Written By Lancelot RossertLewis Fogden,

Thu 26 April 2018, in category Data science

The Python programming language is often associated with Data Science and it's applications. This is in part due to the Scikit-Learn library, one of python's excellent machine learning (ML) packages. Scikit-learn is an incredibly well documented library with a wealth of resources, and as such learning the fundamentals of it can get you surprisingly far.

This series of blog posts is designed to take you beyond understanding the core basics of machine learning in Python to the stage where you are able to build your own ML pipeline. You will then be able to start addressing various ML problems and improve your pipeline as you gain more experience, thus streamlining you code base more and more.

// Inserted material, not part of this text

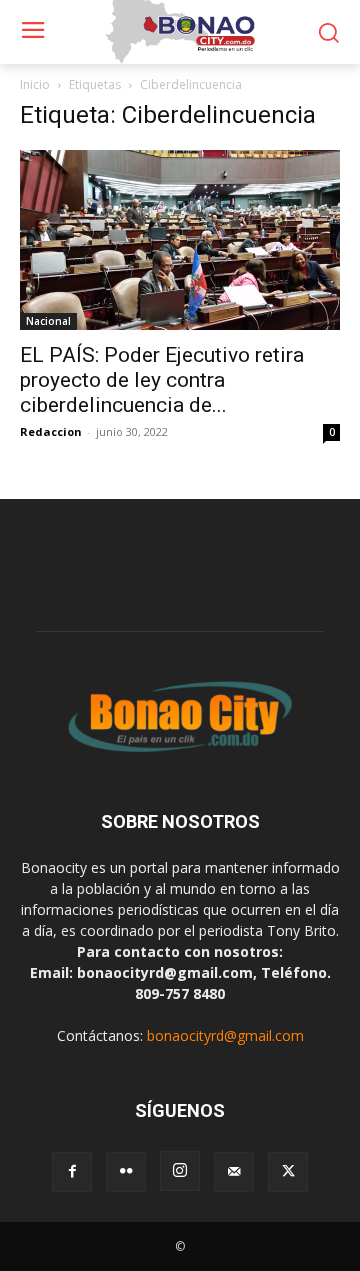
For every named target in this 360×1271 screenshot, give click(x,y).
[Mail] (234, 1172)
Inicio (35, 84)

Though creating such a pipeline seems like a imposing task I'm hoping this guide will teach you how and leave you with an appetite to develop your abilities further. It is important to note here that the pipeline you will learn to create in this blog series focuses on the modelling and feature selection part of ML. That is, we shall not go into how to go about cleaning data and getting a flat data structure ready to feed your ML algorithms.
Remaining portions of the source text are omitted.